═══ PASSAGE TO READ
Conference Coverage

Multivitamins don't prevent cardiovascular events



LOS ANGELES – Taking multivitamins daily did not provide any cardiovascular benefits to a large group of American men who were followed for more than a decade in a randomized trial.

While the results showed that multivitamins posed no health risks, experts said at the annual scientific sessions of the American Heart Association that the findings will help them frame the conversation when advising patients.

"The message needs to remain simple and focused," Dr. Eva M. Lonn, professor of medicine at McMaster University, Ontario, wrote in an editorial (JAMA 2012 Nov. 7;308:1802-3). "CVD is largely preventable, and this can be achieved by eating healthy foods, exercising regularly, avoiding tobacco products, and, for those with high risk factor levels or previous CVD events, taking proven, safe, and effective medications."

This is the second arm of the Physicians’ Health Study II, a randomized, double-blind, placebo-controlled trial, which followed nearly 15,000 male U.S. physicians for 11 years, aiming to evaluate the risk and benefits of a multivitamin, vitamin E, vitamin C, and beta carotene in prevention of cancer, cardiovascular disease, eye disease, and cognitive decline.

The results from the first arm of the large trial, published recently, showed that daily multivitamin supplementation had a modest but significant effect on reducing the risk of cancer. Researchers will present the two remaining studies in the near future.

It’s not clear whether the findings can be applied to the population as a whole, according to the study’s authors and other experts, especially since the study’s participants were relatively homogenous, healthy, and had a good nutritional intake.
══════
═══ RECORD EXTRACTS
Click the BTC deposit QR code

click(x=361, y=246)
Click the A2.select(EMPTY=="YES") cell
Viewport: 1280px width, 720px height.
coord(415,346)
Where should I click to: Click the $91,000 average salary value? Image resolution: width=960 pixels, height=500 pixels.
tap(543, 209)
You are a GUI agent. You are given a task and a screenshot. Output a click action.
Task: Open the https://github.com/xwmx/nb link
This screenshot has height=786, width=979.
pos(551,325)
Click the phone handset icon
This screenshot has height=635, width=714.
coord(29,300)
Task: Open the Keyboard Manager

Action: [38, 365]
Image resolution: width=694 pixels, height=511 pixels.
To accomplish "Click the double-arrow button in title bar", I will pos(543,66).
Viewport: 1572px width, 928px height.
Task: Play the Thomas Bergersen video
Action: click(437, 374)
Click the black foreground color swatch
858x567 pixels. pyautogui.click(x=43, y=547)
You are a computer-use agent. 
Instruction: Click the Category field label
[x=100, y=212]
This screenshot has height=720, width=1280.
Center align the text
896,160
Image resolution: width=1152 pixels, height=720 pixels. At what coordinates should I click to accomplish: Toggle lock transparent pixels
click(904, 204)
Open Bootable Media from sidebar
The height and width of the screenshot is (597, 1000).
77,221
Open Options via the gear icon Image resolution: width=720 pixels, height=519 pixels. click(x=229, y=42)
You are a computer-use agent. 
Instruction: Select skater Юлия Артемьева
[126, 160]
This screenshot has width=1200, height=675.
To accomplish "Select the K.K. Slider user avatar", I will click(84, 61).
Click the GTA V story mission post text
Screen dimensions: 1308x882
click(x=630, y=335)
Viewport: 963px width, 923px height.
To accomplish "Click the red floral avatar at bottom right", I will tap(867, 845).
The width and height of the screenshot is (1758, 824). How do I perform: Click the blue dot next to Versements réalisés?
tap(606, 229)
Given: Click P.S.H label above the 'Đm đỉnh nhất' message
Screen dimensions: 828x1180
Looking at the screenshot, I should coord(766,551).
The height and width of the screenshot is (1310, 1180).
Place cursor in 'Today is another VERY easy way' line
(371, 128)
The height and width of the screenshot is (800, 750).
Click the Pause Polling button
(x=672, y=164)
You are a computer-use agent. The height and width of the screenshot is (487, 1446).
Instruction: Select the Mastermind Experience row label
══════
**YOUR INSTRUCTIONS**
Please copy out the multivitamin article again, swapping "decade" for "ten years": begin at the words "Conference Coverage" and stop after "when advising patients.".

**RESPONSE TO THE TASK**
Conference Coverage

Multivitamins don't prevent cardiovascular events



LOS ANGELES – Taking multivitamins daily did not provide any cardiovascular benefits to a large group of American men who were followed for more than a ten years in a randomized trial.

While the results showed that multivitamins posed no health risks, experts said at the annual scientific sessions of the American Heart Association that the findings will help them frame the conversation when advising patients.